A few chords this time, more complicated and dissonant. I said, ”You’re not crazy about the band’s new music?”

A gruff laugh that mixed with the next run of sounds from the speaker. ”The fuck of it is, I wasn’t that happy about the original shit from the seventies.”

There was a resin folding chair near one of the octopus mikes coming down from the ceiling, so I took it ”How come, Mr.
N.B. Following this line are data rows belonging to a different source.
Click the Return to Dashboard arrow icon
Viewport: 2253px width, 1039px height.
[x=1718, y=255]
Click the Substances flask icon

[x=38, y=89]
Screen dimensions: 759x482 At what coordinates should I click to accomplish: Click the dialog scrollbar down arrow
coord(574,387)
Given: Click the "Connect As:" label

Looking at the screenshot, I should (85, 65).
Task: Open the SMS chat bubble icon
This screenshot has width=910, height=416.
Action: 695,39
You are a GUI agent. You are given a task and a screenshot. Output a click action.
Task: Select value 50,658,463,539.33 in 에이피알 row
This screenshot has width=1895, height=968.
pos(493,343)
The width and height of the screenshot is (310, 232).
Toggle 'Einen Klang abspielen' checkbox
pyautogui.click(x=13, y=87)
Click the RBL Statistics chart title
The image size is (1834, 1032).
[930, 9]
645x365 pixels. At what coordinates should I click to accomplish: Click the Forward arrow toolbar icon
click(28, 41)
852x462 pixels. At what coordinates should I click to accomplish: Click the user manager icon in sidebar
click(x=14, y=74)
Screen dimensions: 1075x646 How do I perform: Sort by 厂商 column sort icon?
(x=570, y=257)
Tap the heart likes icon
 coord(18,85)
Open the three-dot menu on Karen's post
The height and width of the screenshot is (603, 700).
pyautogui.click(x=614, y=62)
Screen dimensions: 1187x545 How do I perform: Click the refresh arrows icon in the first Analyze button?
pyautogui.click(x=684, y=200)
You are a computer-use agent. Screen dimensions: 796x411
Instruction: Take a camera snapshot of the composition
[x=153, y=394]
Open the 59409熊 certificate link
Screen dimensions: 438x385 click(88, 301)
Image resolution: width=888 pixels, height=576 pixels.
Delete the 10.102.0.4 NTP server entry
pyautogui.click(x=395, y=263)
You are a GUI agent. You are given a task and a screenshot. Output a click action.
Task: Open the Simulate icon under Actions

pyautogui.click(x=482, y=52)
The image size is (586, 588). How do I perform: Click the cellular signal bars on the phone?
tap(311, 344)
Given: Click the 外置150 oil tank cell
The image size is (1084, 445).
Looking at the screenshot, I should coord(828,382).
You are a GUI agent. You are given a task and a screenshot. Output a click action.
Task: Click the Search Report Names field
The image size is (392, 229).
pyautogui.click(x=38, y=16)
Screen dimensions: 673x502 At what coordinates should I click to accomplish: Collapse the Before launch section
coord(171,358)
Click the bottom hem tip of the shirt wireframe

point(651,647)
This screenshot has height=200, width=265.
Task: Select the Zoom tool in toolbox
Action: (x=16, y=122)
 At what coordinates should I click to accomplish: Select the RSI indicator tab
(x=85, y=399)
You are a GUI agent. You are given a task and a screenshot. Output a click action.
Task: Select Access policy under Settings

Lazar?”

”Hey, man. Mr. Lazar was my fucking father. Call me Gordo.’” A wink. ”You know what it stands for?”

”No.”

”Actually, it’s just short for ‘Gordon,’ which was my father’s name, too. But around the house, my mom always called me ‘Gordo’ to let us know which one she wanted. Then I kept it ‘cause the word means ‘fat man’ in Spanish. Helped me like differentiate myself from the rest of the bass players of the world.”

”I don’t think you’ve told me why you weren’t all that happy about Spiral’s original music.”

”Huh, guess I didn’t. Thought we should have turned more away from raunch and more toward straight heavy metal. There’s a cult market for that shit that keeps you going, no matter what the top-40 stations are passing off.”